Оркида одновременно забавляло и удовлетворяло то обстоятельство, что Арива и Сендарус вместе появились перед обществом. Забавляло то, что они изо всех сил пытались сосредоточиться и проявить должное внимание к текущим проблемам, в данный момент заключавшимся в организации приема для ведущих коммерческих деятелей столицы, — однако ни королева, ни принц были не в состоянии отвести глаза друг от друга больше, чем на минуту. Удовлетворение же канцлера было вызвано тем, что их взаимная любовь представляла собой именно то, к чему он стремился с тех самых пор, когда еще юношей начал работать в Кендре.
Решение влюбленных объявить об их намерении вступить в брак в день коронации Аривы недолго оставалось тайной для всего королевства. И в то время, как Двадцать Домов испытывали плохо скрываемую враждебность по отношению к Сендарусу, все остальные члены двора, казалось, были вполне удовлетворены этой новостью. А поскольку и горожане оставались вполне довольными, для Оркида это стало единственным лучом света, прорвавшимся сквозь сплошную черноту нескольких последних недель.
Конечно, огромную роль в отношении окружающих к Сендарусу сыграли и его личные достоинства — такие, как благородство натуры. К нему было попросту невозможно относиться плохо, и даже те за пределами Двадцати Домов, кто ранее был настроен против замужества королевы, постепенно становились страстными приверженцами союза. Такие люди, как Шант Тенор, чье предубеждение ни для кого не было секретом, не смог долго противостоять обаянию аманского принца и теперь льнул к нему, как льнут к скалам моллюски. Он даже начал говорить о выгодах и преимуществах предстоявшего более тесного союза между Кендрой и провинциями, что еще несколько недель тому назад считал неприемлемым.
Остальные же горожане, такие, к примеру, как Кселла Поввис, относились к идее предстоявшей свадьбы с большей осторожностью, однако благоразумно держали свое мнение на этот счет при себе.

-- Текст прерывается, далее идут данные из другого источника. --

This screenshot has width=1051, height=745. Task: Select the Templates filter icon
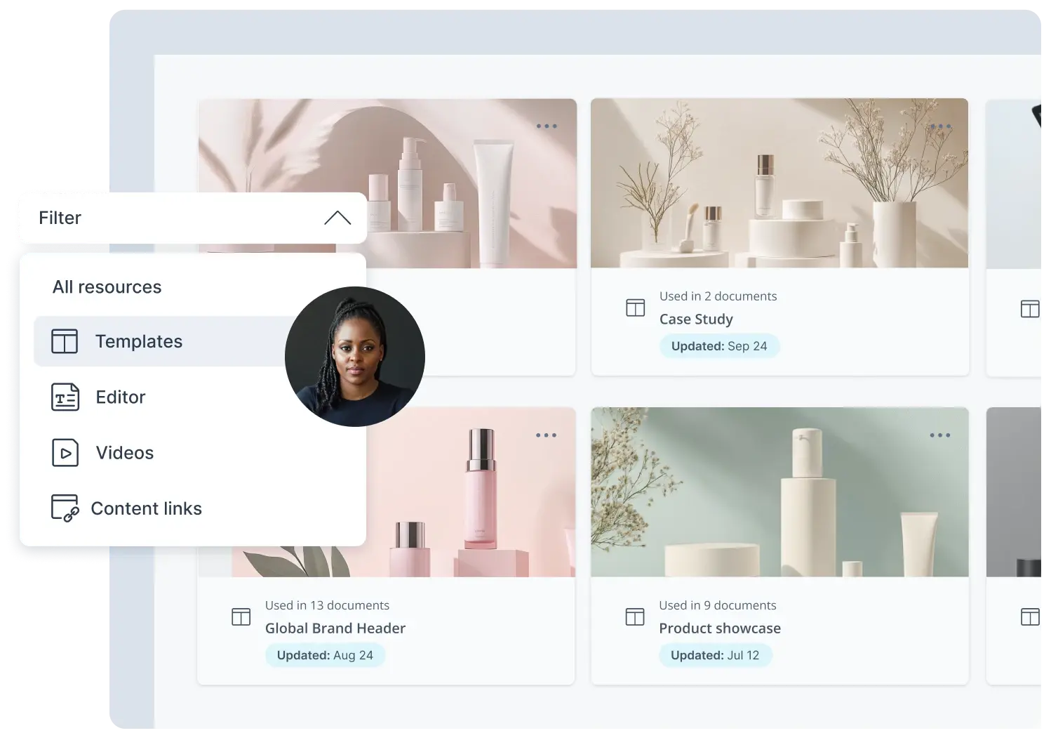tap(64, 341)
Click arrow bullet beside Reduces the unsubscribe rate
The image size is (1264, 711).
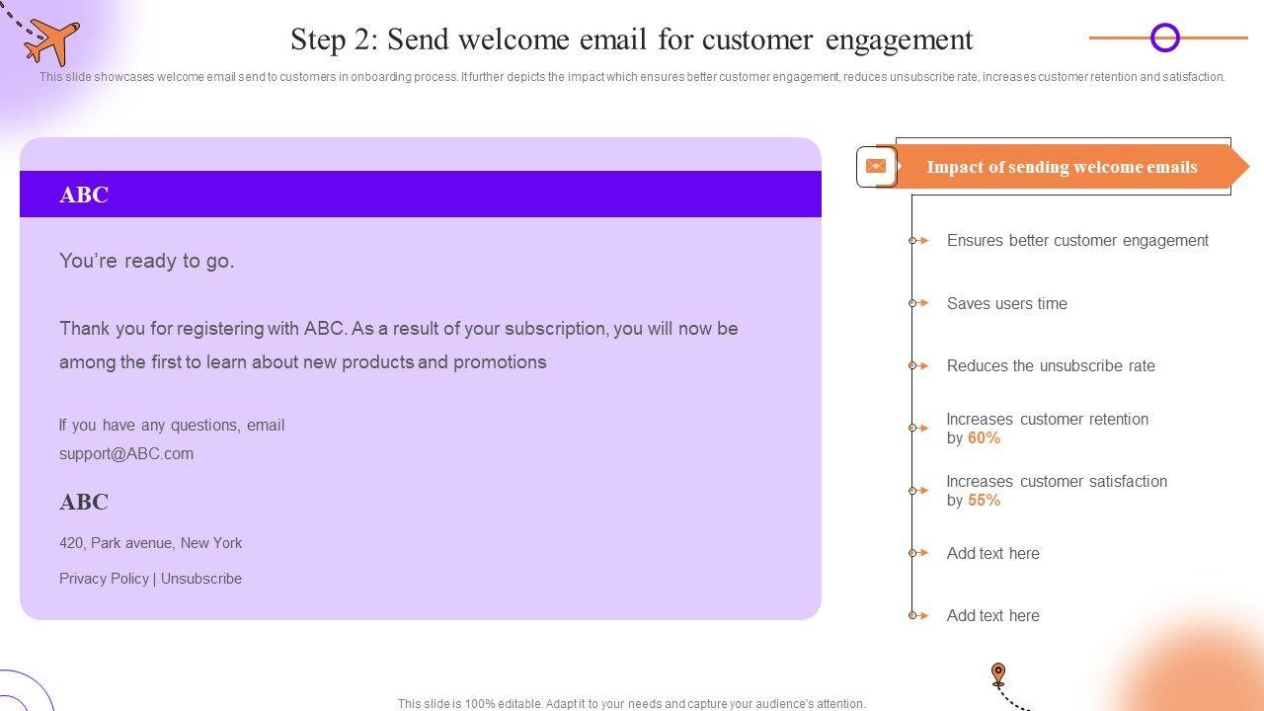click(x=920, y=365)
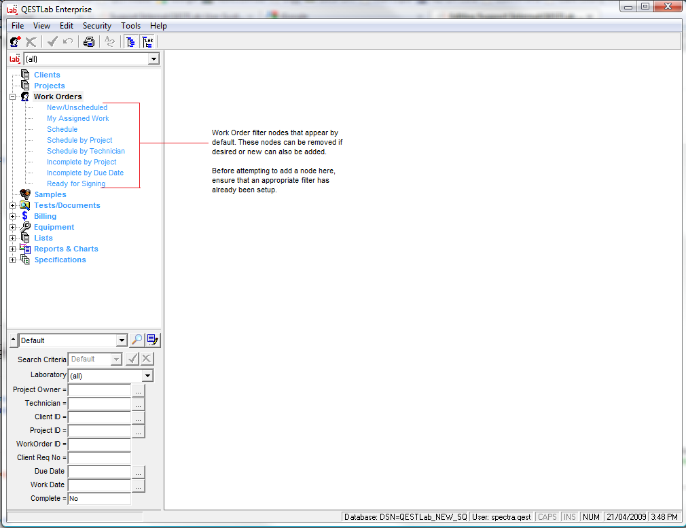This screenshot has width=686, height=528.
Task: Open the Ready for Signing filter
Action: click(x=76, y=183)
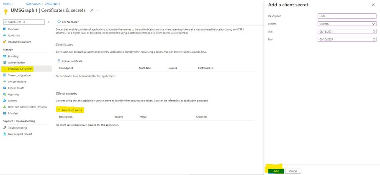Collapse the left sidebar menu
Viewport: 380px width, 175px height.
click(49, 22)
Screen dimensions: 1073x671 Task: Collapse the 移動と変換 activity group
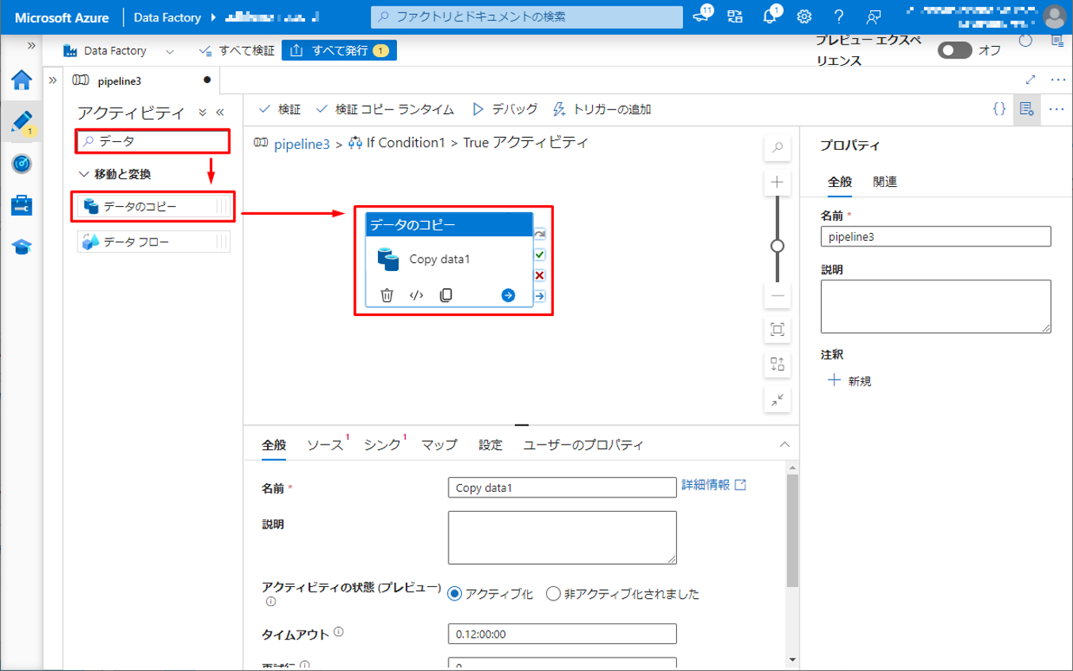pyautogui.click(x=85, y=173)
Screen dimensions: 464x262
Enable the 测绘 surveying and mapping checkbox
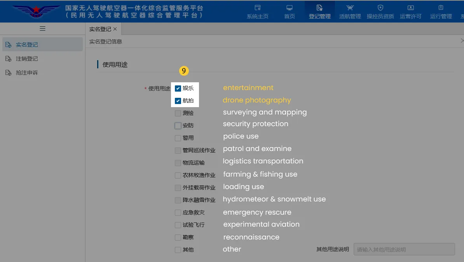coord(177,113)
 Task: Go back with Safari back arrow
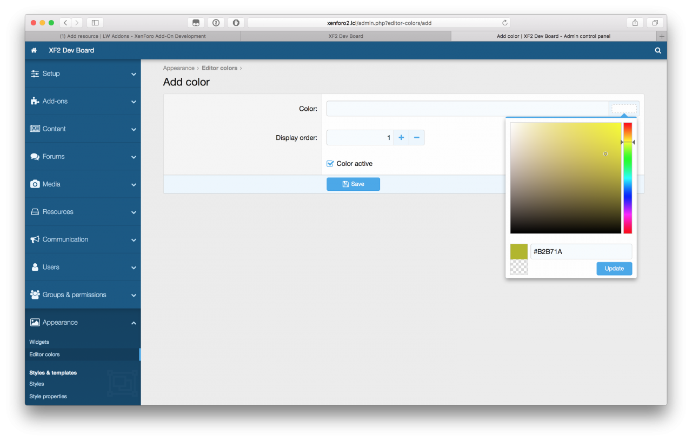tap(65, 23)
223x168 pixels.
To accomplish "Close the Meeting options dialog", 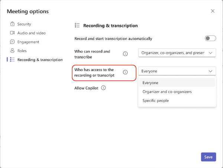I will pyautogui.click(x=213, y=11).
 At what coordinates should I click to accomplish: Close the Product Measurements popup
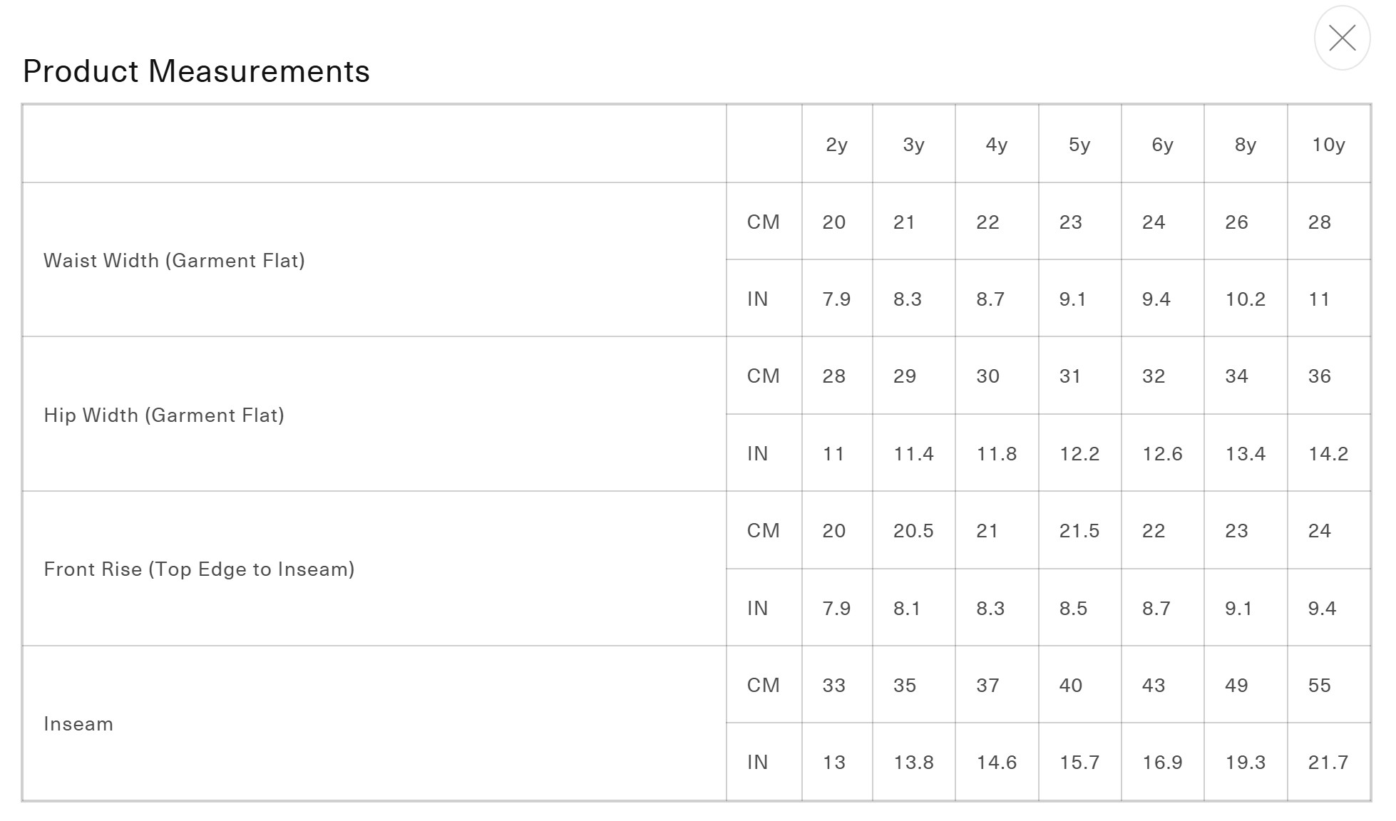[1342, 38]
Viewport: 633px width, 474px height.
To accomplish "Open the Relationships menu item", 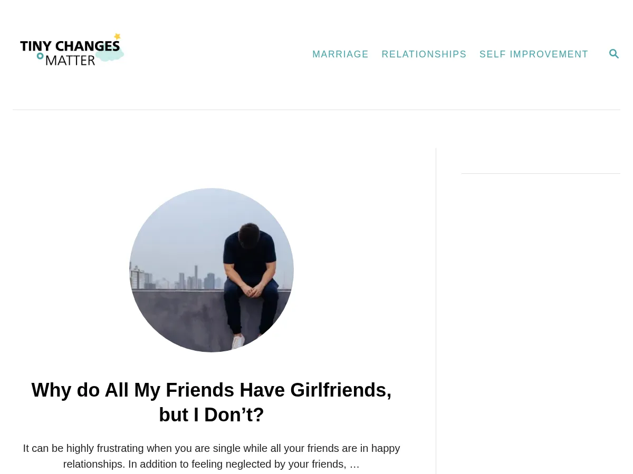I will click(424, 54).
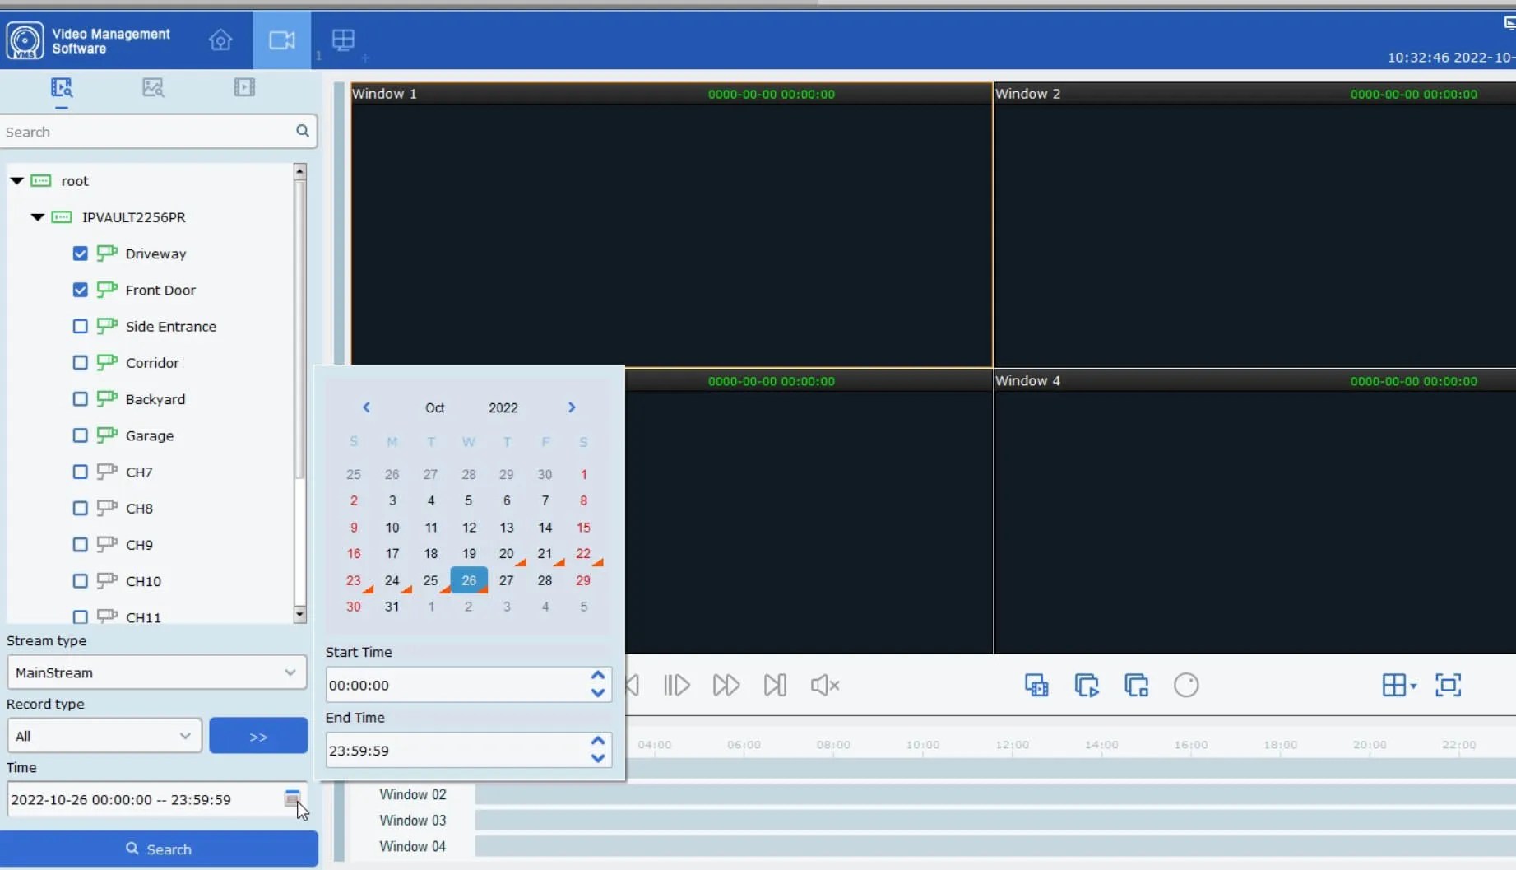Go to next month in calendar

point(572,407)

Кроме того, при дворе были и такие люди, как примас Гирос Нортем (именно сейчас он беседовал с королевой и Сендарусом), которые не были готовы поддерживать Ариву абсолютно во всем. Оркид не сомневался в добродетелях почтенного Нортема — однако примасу хватало мудрости, чтобы понять, что королева именно теперь постарается оказать максимальную поддержку его церкви. Несмотря на то, что бедные горожане никогда не перестали бы молиться, в таком королевстве, где вера всегда противостоит явной и демонстративной магии разного рода, именно королевская поддержка могла бы дать толчок к усилению церкви и вселила бы в аристократию дополнительное уважение к Единому Богу Нортема.
А вот отец Поул, правая рука Нортема, не внушал Оркиду ни малейшего доверия. Это был невысокий тщедушный человечек, всегда готовый приветливо заулыбаться, однако взгляд его серых стальных таз оставался неизменно тяжелым. Недавно он сделался духовником Аривы, однако сама Ашарна говорила Оркиду о том, что Нортем не станет назначать Поула своим преемником. Оркид подозревал, что таково было желание Ашарны, которое Нортем обещал ей исполнить. По церковным правилам только сам Нортем и его названный преемник имели право знать истинное имя своего божества; надеялся ли отец Поул когда-нибудь услышать это имя, или ему было известно о том, что в качестве преемника Нортема он уже отвергнут? Кто-то из них мог стать для Оркида еще одним рычагом, на который ему придется нажимать.